The United States Postal Service is being taken to court over its plan to upgrade its fleet of delivery trucks.
The USPS plans to replace its current slate of vehicles with up to 165,000 gas-powered delivery trucks, drawing criticisms that it is neglecting to fall in line with environmental review standards.
A number of environmental groups and 16 states are listed as plaintiffs in the suit.
The current USPS upgrade plan calls for almost 90% of the multibillion-dollar upgrade to be made up of gas-powered vehicles. This is in spite of requests by both the EPA and the Biden administration to rethink the plan.
The lawsuit alleges that the USPS failed to do their due diligence in evaluating the environmental impact of their planned fleet makeover, claiming the Postal Service is in violation of the National Environmental Policy Act.
“Once this purchase goes through, we'll be stuck with more than 100,000 new gas-guzzling vehicles on neighborhood streets, serving homes across our state and across the country, for the next 30 years,” California Attorney General Rob Bonta said in a statement.

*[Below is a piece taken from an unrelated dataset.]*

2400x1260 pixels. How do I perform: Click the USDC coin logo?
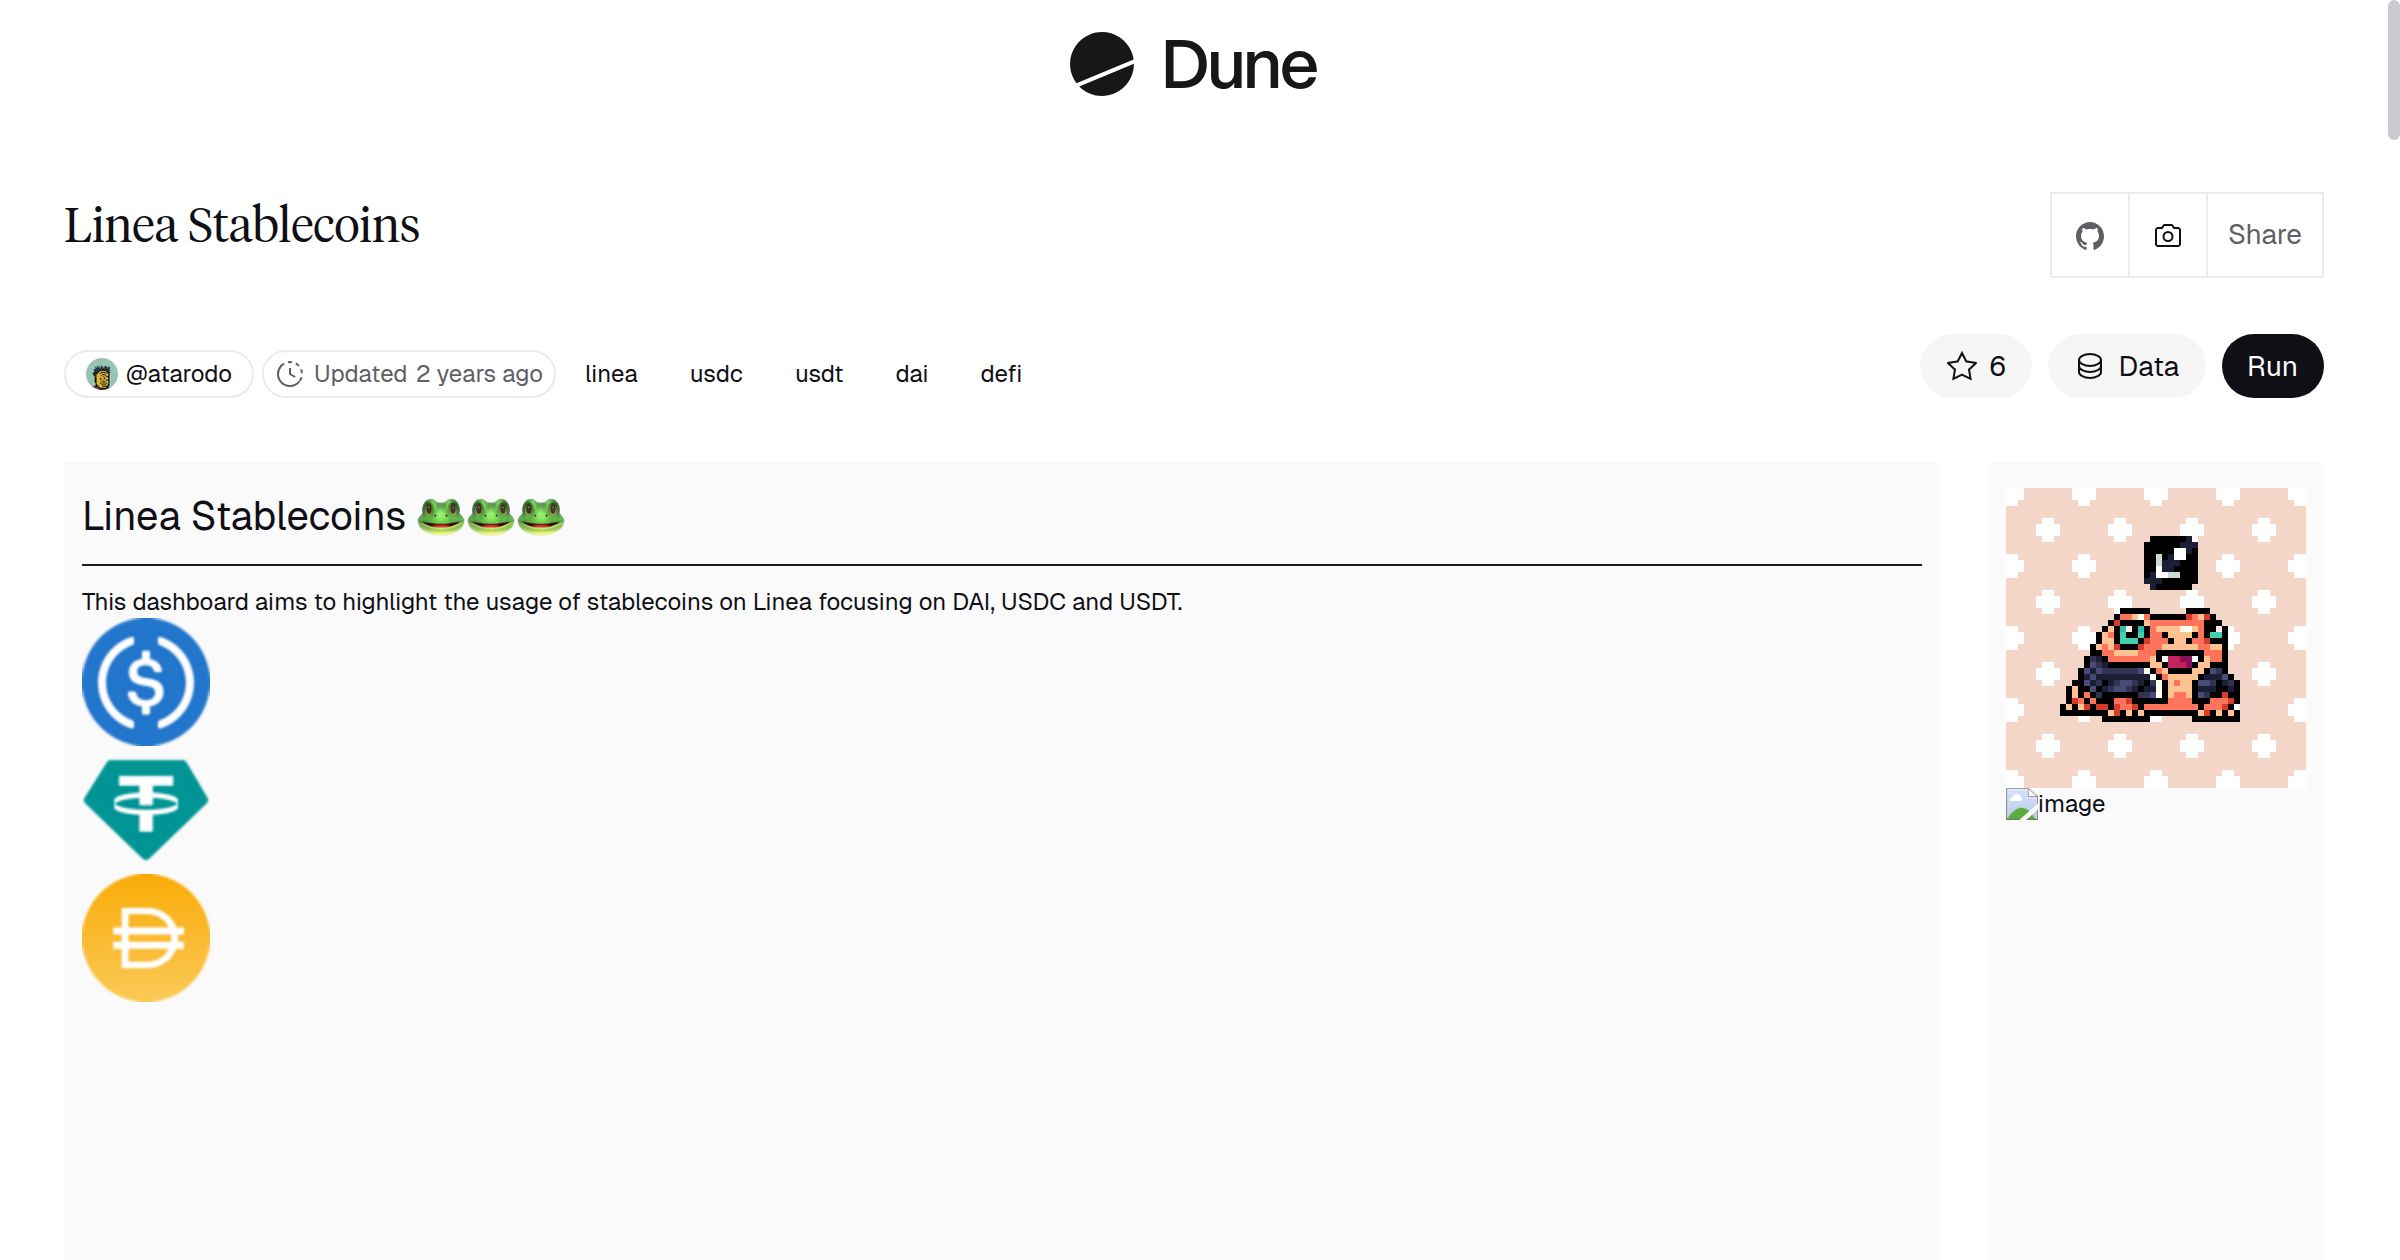(146, 682)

“There won't be a reset button.”
A separate suit being brought against the USPS by environmental organizations Clean Air Now, the Center for Biological Diversity and the Sierra Club alleges the USPS only conducted their environmental review after the vehicle purchase was already finalized.
“The purpose of environmental review is to inform the USPS's decision, not rubberstamp a plan it had already made,” attorney Scott Hochberg with the Center for Biological Diversity's Climate Law Institute said in a statement.
“Postal delivery trucks visit almost every neighborhood in the United States daily. It's backward and bewildering that the USPS would show such disregard for climate and public health with its decision.”